═════ INFORMATION SUPPLIED

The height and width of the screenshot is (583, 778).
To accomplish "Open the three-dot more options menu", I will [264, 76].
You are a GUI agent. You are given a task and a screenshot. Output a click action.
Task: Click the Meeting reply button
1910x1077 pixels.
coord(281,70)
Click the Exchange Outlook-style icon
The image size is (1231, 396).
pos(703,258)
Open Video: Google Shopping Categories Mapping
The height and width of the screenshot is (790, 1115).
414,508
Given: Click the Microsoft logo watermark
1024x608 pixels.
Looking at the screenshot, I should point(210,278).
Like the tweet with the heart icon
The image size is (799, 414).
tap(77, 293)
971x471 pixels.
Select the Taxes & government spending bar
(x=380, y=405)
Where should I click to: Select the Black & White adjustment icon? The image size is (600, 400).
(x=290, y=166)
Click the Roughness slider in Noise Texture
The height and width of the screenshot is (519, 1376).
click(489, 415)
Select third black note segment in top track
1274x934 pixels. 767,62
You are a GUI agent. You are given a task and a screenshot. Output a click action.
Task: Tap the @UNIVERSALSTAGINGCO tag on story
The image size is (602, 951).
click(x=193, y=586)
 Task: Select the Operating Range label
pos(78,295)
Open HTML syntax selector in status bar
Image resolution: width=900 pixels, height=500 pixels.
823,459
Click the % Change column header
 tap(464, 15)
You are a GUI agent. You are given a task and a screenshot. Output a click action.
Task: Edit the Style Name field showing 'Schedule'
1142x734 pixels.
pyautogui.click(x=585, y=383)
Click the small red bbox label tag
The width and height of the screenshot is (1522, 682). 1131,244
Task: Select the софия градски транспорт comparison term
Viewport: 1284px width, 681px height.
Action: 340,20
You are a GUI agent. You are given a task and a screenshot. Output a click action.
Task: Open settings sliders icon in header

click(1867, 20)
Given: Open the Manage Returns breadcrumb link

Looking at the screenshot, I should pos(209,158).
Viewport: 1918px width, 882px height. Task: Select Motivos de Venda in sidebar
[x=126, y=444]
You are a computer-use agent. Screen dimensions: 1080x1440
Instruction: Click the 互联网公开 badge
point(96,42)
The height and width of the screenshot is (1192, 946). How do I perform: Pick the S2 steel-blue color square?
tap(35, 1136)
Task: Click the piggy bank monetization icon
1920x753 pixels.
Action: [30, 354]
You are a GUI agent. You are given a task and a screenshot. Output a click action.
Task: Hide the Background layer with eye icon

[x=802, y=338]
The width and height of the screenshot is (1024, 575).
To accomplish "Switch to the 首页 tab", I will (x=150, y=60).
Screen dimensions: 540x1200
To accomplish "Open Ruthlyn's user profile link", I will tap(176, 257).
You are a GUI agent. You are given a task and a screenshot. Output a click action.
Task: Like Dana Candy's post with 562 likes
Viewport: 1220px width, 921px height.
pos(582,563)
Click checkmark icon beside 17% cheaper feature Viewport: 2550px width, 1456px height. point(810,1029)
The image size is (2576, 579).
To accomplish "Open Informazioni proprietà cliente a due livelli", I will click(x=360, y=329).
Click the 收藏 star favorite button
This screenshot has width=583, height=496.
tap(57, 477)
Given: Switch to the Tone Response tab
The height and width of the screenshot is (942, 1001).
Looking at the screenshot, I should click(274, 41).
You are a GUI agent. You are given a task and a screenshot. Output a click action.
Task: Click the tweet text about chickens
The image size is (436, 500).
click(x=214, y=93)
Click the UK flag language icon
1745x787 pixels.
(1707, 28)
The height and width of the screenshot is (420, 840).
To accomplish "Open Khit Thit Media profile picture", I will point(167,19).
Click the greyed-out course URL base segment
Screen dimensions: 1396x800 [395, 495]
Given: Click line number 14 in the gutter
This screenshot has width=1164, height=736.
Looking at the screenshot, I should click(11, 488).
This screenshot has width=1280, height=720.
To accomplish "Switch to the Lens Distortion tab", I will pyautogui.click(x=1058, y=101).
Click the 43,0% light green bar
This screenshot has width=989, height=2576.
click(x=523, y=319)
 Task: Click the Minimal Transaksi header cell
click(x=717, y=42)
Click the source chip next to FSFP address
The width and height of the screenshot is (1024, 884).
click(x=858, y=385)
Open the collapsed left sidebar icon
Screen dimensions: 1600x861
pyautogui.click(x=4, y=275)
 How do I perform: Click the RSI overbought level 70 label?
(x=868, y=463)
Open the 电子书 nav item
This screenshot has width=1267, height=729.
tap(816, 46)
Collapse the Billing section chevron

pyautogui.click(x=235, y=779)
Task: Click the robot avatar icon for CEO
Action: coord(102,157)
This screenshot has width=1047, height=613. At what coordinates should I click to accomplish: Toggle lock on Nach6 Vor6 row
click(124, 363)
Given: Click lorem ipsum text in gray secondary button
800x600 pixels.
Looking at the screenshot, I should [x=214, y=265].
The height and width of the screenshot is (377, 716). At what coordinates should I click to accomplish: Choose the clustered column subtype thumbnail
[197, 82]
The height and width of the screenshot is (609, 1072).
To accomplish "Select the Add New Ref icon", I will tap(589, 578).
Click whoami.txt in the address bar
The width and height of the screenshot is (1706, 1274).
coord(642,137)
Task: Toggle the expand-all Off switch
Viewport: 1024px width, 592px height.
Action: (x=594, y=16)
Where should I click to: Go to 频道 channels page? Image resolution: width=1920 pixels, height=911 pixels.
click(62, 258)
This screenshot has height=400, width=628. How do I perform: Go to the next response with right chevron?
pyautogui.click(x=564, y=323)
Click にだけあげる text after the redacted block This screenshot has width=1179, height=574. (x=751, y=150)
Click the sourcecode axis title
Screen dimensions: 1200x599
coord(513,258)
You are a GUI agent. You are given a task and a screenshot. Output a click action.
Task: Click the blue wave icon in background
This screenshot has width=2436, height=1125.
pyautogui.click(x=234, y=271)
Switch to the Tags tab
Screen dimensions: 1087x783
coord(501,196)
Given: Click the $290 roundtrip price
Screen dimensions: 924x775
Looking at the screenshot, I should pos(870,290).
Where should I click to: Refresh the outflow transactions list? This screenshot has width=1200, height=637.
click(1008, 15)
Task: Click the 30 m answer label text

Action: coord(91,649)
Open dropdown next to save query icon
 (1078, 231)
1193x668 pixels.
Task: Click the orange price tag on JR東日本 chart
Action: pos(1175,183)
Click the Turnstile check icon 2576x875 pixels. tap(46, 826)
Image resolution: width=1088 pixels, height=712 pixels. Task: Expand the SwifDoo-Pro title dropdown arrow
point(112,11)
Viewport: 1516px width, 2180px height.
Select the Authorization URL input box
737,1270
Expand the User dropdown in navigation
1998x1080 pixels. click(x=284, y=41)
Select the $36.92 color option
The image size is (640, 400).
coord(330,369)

══════════

- WHAT IS NEEDED
All entries above are to be copied exactly, with none left out.

- EXERCISE OUTPUT
The height and width of the screenshot is (583, 778).
To accomplish "Open the three-dot more options menu", I will [264, 76].
You are a GUI agent. You are given a task and a screenshot. Output a click action.
Task: Click the Meeting reply button
1910x1077 pixels.
coord(281,70)
Click the Exchange Outlook-style icon
The image size is (1231, 396).
pos(703,258)
Open Video: Google Shopping Categories Mapping
The height and width of the screenshot is (790, 1115).
414,508
Given: Click the Microsoft logo watermark
1024x608 pixels.
Looking at the screenshot, I should point(210,278).
Like the tweet with the heart icon
The image size is (799, 414).
tap(77, 293)
971x471 pixels.
Select the Taxes & government spending bar
(x=380, y=405)
Where should I click to: Select the Black & White adjustment icon? The image size is (600, 400).
(x=290, y=166)
Click the Roughness slider in Noise Texture
The height and width of the screenshot is (519, 1376).
click(489, 415)
Select third black note segment in top track
1274x934 pixels. 767,62
You are a GUI agent. You are given a task and a screenshot. Output a click action.
Task: Tap the @UNIVERSALSTAGINGCO tag on story
The image size is (602, 951).
click(x=193, y=586)
 Task: Select the Operating Range label
pos(78,295)
Open HTML syntax selector in status bar
Image resolution: width=900 pixels, height=500 pixels.
823,459
Click the % Change column header
 tap(464, 15)
You are a GUI agent. You are given a task and a screenshot. Output a click action.
Task: Edit the Style Name field showing 'Schedule'
1142x734 pixels.
pyautogui.click(x=585, y=383)
Click the small red bbox label tag
The width and height of the screenshot is (1522, 682). 1131,244
Task: Select the софия градски транспорт comparison term
Viewport: 1284px width, 681px height.
Action: 340,20
You are a GUI agent. You are given a task and a screenshot. Output a click action.
Task: Open settings sliders icon in header

click(1867, 20)
Given: Open the Manage Returns breadcrumb link

Looking at the screenshot, I should pos(209,158).
Viewport: 1918px width, 882px height. Task: Select Motivos de Venda in sidebar
[x=126, y=444]
You are a computer-use agent. Screen dimensions: 1080x1440
Instruction: Click the 互联网公开 badge
point(96,42)
The height and width of the screenshot is (1192, 946). How do I perform: Pick the S2 steel-blue color square?
tap(35, 1136)
Task: Click the piggy bank monetization icon
1920x753 pixels.
Action: [30, 354]
You are a GUI agent. You are given a task and a screenshot. Output a click action.
Task: Hide the Background layer with eye icon

[x=802, y=338]
The width and height of the screenshot is (1024, 575).
To accomplish "Switch to the 首页 tab", I will (x=150, y=60).
Screen dimensions: 540x1200
To accomplish "Open Ruthlyn's user profile link", I will tap(176, 257).
You are a GUI agent. You are given a task and a screenshot. Output a click action.
Task: Like Dana Candy's post with 562 likes
Viewport: 1220px width, 921px height.
pos(582,563)
Click checkmark icon beside 17% cheaper feature Viewport: 2550px width, 1456px height. point(810,1029)
The image size is (2576, 579).
To accomplish "Open Informazioni proprietà cliente a due livelli", I will click(x=360, y=329).
Click the 收藏 star favorite button
This screenshot has width=583, height=496.
tap(57, 477)
Given: Switch to the Tone Response tab
The height and width of the screenshot is (942, 1001).
Looking at the screenshot, I should click(274, 41).
You are a GUI agent. You are given a task and a screenshot. Output a click action.
Task: Click the tweet text about chickens
The image size is (436, 500).
click(x=214, y=93)
Click the UK flag language icon
1745x787 pixels.
(1707, 28)
The height and width of the screenshot is (420, 840).
To accomplish "Open Khit Thit Media profile picture", I will point(167,19).
Click the greyed-out course URL base segment
Screen dimensions: 1396x800 [395, 495]
Given: Click line number 14 in the gutter
This screenshot has width=1164, height=736.
Looking at the screenshot, I should click(11, 488).
This screenshot has width=1280, height=720.
To accomplish "Switch to the Lens Distortion tab", I will pyautogui.click(x=1058, y=101).
Click the 43,0% light green bar
This screenshot has width=989, height=2576.
click(x=523, y=319)
 Task: Click the Minimal Transaksi header cell
click(x=717, y=42)
Click the source chip next to FSFP address
The width and height of the screenshot is (1024, 884).
click(x=858, y=385)
Open the collapsed left sidebar icon
Screen dimensions: 1600x861
pyautogui.click(x=4, y=275)
 How do I perform: Click the RSI overbought level 70 label?
(x=868, y=463)
Open the 电子书 nav item
This screenshot has width=1267, height=729.
tap(816, 46)
Collapse the Billing section chevron

pyautogui.click(x=235, y=779)
Task: Click the robot avatar icon for CEO
Action: coord(102,157)
This screenshot has width=1047, height=613. At what coordinates should I click to accomplish: Toggle lock on Nach6 Vor6 row
click(124, 363)
Given: Click lorem ipsum text in gray secondary button
800x600 pixels.
Looking at the screenshot, I should [x=214, y=265].
The height and width of the screenshot is (377, 716). At what coordinates should I click to accomplish: Choose the clustered column subtype thumbnail
[197, 82]
The height and width of the screenshot is (609, 1072).
To accomplish "Select the Add New Ref icon", I will tap(589, 578).
Click whoami.txt in the address bar
The width and height of the screenshot is (1706, 1274).
coord(642,137)
Task: Toggle the expand-all Off switch
Viewport: 1024px width, 592px height.
Action: (x=594, y=16)
Where should I click to: Go to 频道 channels page? Image resolution: width=1920 pixels, height=911 pixels.
click(62, 258)
This screenshot has height=400, width=628. How do I perform: Go to the next response with right chevron?
pyautogui.click(x=564, y=323)
Click にだけあげる text after the redacted block This screenshot has width=1179, height=574. (x=751, y=150)
Click the sourcecode axis title
Screen dimensions: 1200x599
coord(513,258)
You are a GUI agent. You are given a task and a screenshot. Output a click action.
Task: Click the blue wave icon in background
This screenshot has width=2436, height=1125.
pyautogui.click(x=234, y=271)
Switch to the Tags tab
Screen dimensions: 1087x783
coord(501,196)
Given: Click the $290 roundtrip price
Screen dimensions: 924x775
Looking at the screenshot, I should pos(870,290).
Where should I click to: Refresh the outflow transactions list? This screenshot has width=1200, height=637.
click(1008, 15)
Task: Click the 30 m answer label text

Action: coord(91,649)
Open dropdown next to save query icon
 (1078, 231)
1193x668 pixels.
Task: Click the orange price tag on JR東日本 chart
Action: pos(1175,183)
Click the Turnstile check icon 2576x875 pixels. tap(46, 826)
Image resolution: width=1088 pixels, height=712 pixels. Task: Expand the SwifDoo-Pro title dropdown arrow
point(112,11)
Viewport: 1516px width, 2180px height.
Select the Authorization URL input box
737,1270
Expand the User dropdown in navigation
1998x1080 pixels. click(x=284, y=41)
Select the $36.92 color option
The image size is (640, 400).
coord(330,369)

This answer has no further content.